A moment of silence, no tears that I could see, and then the old lady stepped forward. She pushed back her hat, cleared her throat, closed her eyes, and began to sing. It was “Amazing Grace.” It's a slow song, and her interpretation was even slower than usual. I mean
crazy
slow. And her voice? How can I describe it? She hit the notes OK, but it was like her throat was full of gravel, and listening to her I realized that this was about the last place I wanted to be, and so I tried to bring up
Tickle, Tickle, Boom!
(YAY!) but Homie
™
popped up and was all,

> access denied!

u r a
FAIL
!

Right. I'd almost forgot. So I stood there and listened to the old lady sing. She kept stopping to cough and clear her throat, and it was like,
hurry up, hurry up
—and yet by the end of the song, she kind of had me. I hadn't known him very well, not really, but after all he
was
my grandpa, and now here he was under my feet. It's weird what music can do to you. YAY! for “Amazing Grace.” It's a pretty powerful song. One moment I was all,
This sucks I'm cold hurry up let's get it over with
, and then suddenly it was like:
Holy shit, we are burying one of our own
.

After it was over, we walked back to the cemetery gates, and the priest and the funeral rep shook everyone's hand and got into the same car, and it was just me, my dad, and the little old lady. Dad was ready to go, but I told him I'd catch up. I didn't feel like leaving yet, and I didn't feel like walking with him for ten blocks, because then we'd have to talk, and I didn't feel like talking.

He gave me another one of his looks. “How do I know if you're telling the truth?”

“Where else am I gonna go?”

“Just come over, OK? I've got something I need to show you.”

“What is it?”

“You come over, you'll see it.”

“Just give me a while.”

“Fine,” he said. “Don't take all night.”

So then it was just me and the little old cowboy lady. Turned out she was my grandpa's neighbor. I'd never met her before. Like I mentioned, she was short. Probably no more than 4 feet 9 even with the hat, but otherwise fairly normally proportioned—not like a gnome or anything—except that her skin was kind of gnomelike, all wrinkly like an old glove left out in the sun.

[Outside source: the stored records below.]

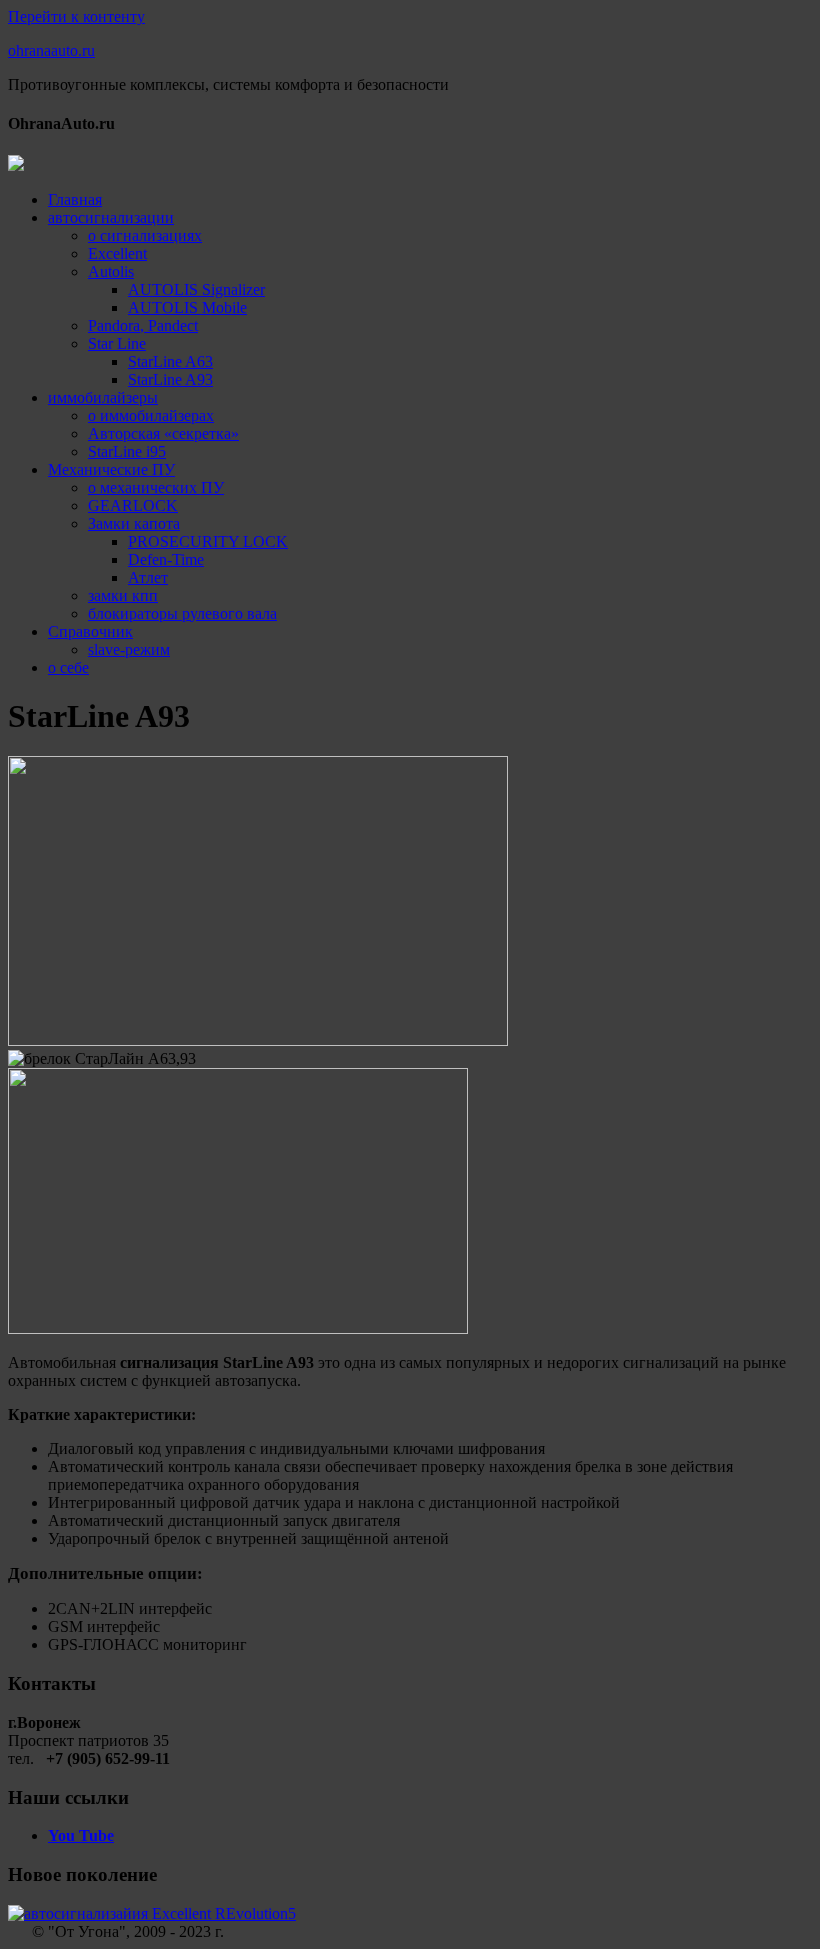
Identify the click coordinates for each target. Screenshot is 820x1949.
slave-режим (129, 649)
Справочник (90, 631)
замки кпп (123, 595)
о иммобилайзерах (151, 415)
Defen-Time (166, 559)
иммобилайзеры (103, 397)
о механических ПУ (156, 487)
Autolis (111, 271)
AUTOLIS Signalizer (196, 289)
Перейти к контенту (76, 16)
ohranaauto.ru (51, 50)
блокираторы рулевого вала (182, 613)
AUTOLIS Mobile (187, 307)
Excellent (117, 253)
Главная (75, 199)
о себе (68, 667)
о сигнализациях (145, 235)
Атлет (148, 577)
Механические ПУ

“Do you believe in Jesus?” she said.

The question caught me by surprise. I didn't want to offend her or anything, so I said, “Yeah, sure.”

“Your grandfather didn't.” She had a voice like a frog, like you might hear a frog singing across the swamp, all low and gravelly.

“He didn't?”

“No. He was a smart man, but he didn't believe in Jesus. I told him he better get himself straight before he died. We used to joke about which of us was going to go first….I used to tell him, ‘Henry, when I die just dump me in the river. Just roll me into the water. That's all I ask. No service, no burial. Let the Lord take me as I am.'” The woman coughed. “Know what he would say? ‘Well, what if it's winter, Anne?'”

“OK…”

“If it's winter, the river's frozen. I hadn't thought about that.” The woman coughed again. “I told him, hoist me up into a tree and let the vultures have me, then. Know what he said? ‘There aren't any vultures in winter, Anne.' He was a smart man, your grandfather. But he didn't believe in Jesus.” The woman paused to hawk a speckled loogie into the snow. “Tell me your name again?”

“Aaron.”

“I'm Anne,” she said. “Anne Chicarelli. And are you Catholic, Adam?”

“Not really.”

She nodded. “It's a dead end if you ask me. A husk with no kernel. Tell me, Adam. Have you accepted Jesus Christ into your heart as your Lord and savior?”

“It's Aaron.”

“Yes, and have you asked him to come to you and light you on fire so that you, too, may come stumbling out of that cave on the third day, clapping the dust from your hands?”

I try to respect my elders, because they've been through a lot and supposedly know all about life—but mainly because I don't want to deal with their shit. Better to just mumble something and let them go on with whatever it is they're doing, but this was getting ludicrous.

“Can I pray for you, Adam?”

“Pray for me? I guess…”

What I didn't understand was that she meant
pray right now
. She took my hands in hers and bowed her head. Tiny bones squeezing me tight.